Einmal im Jahr wird in der Hamersleber Schule "Am Mühlenberg" ein großes Fest gefeiert. Beim diesjährigen Mühlenfest ging es für die großen und kleinen Gäste auf eine Zeitreise in die Vergangenheit und in die Zukunft. Die Besucher des Festes waren von den Aufführungen und Präsentationen be- geistert.

Von Andrea Höde

Hamersleben l Der mit Wimpelketten und selbstgebastelten Windmühlen geschmückte Außenbereich der Hamersleber Schule "Am Mühlenberg" stimmte die Besucher schon so richtig auf das Fest ein.
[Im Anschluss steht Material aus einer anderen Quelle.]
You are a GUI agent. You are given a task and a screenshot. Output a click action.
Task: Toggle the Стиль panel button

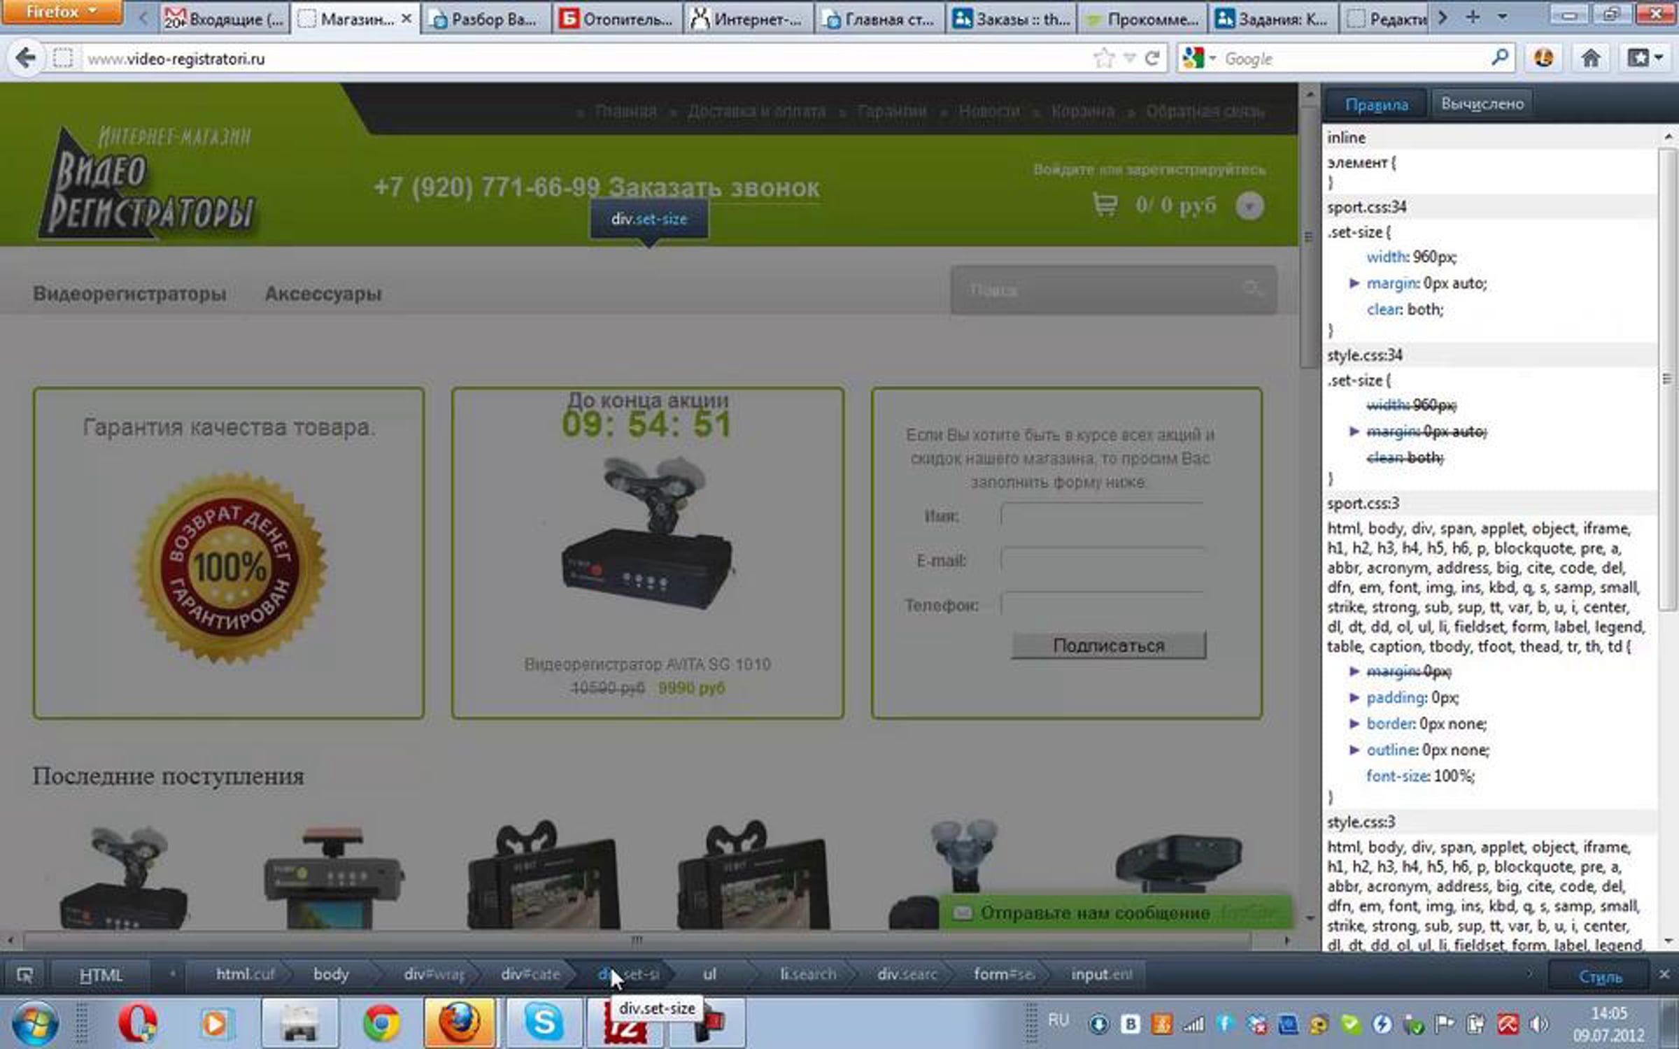1599,976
Auf der großen Freifläche waren Stühle aufgestellt und eine Bühne aufgebaut. Schnell waren alle Plätze des grünen Theaters besetzt und die Schulleiterin Karina Müller konnte die zahlreichen Festgäste begrüßen, bevor die Jüngsten der Schule mit ihnen auf eine Reise in die Zukunft gingen.

Kleine glitzernde Roboter tanzten und sangen sich sofort in die Herzen der Anwesenden. Danach zeigten und erzählten die älteren Schüler was heute modisch "in" ist und was man zu bestimmten Gelegenheiten trägt.

Weiter ging es in der Zeit zurück ins 20. Jahrhundert. Hier erfuhren die Zuschauer alles über die technischen Errungenschaften. Die Kinder hatten dazu entsprechende Bilder gemalt die auch an die Weltkriege und das Leid der Menschen erinnerten.

Und die Zeitmaschine in Hamersleben drehte sich unaufhaltsam weiter rückwärts. Ritter, Knappen und Burgfräuleins betraten die Bühne und wussten viel Interessantes über das Mittelalter zu berichten. Zum Abschluss zeigten die Schüler das Leben in der Steinzeit. Wobei sich in Hamersleben nicht nur die Schüler entsprechend der jeweiligen Epoche verkleidet haben.

"Es ist einfach schön, wenn unsere Kinder einem großen Publikum mal zeigen können, was sie gelernt haben und für ihre Aktionen gelobt werden."

Die Lehrer und pädagogischen Mitarbeiter standen ihnen in Sachen historischer Mode in nichts nach. Alle Darsteller bekamen vom begeisterten Publikum viel Applaus für diese Zeitreise.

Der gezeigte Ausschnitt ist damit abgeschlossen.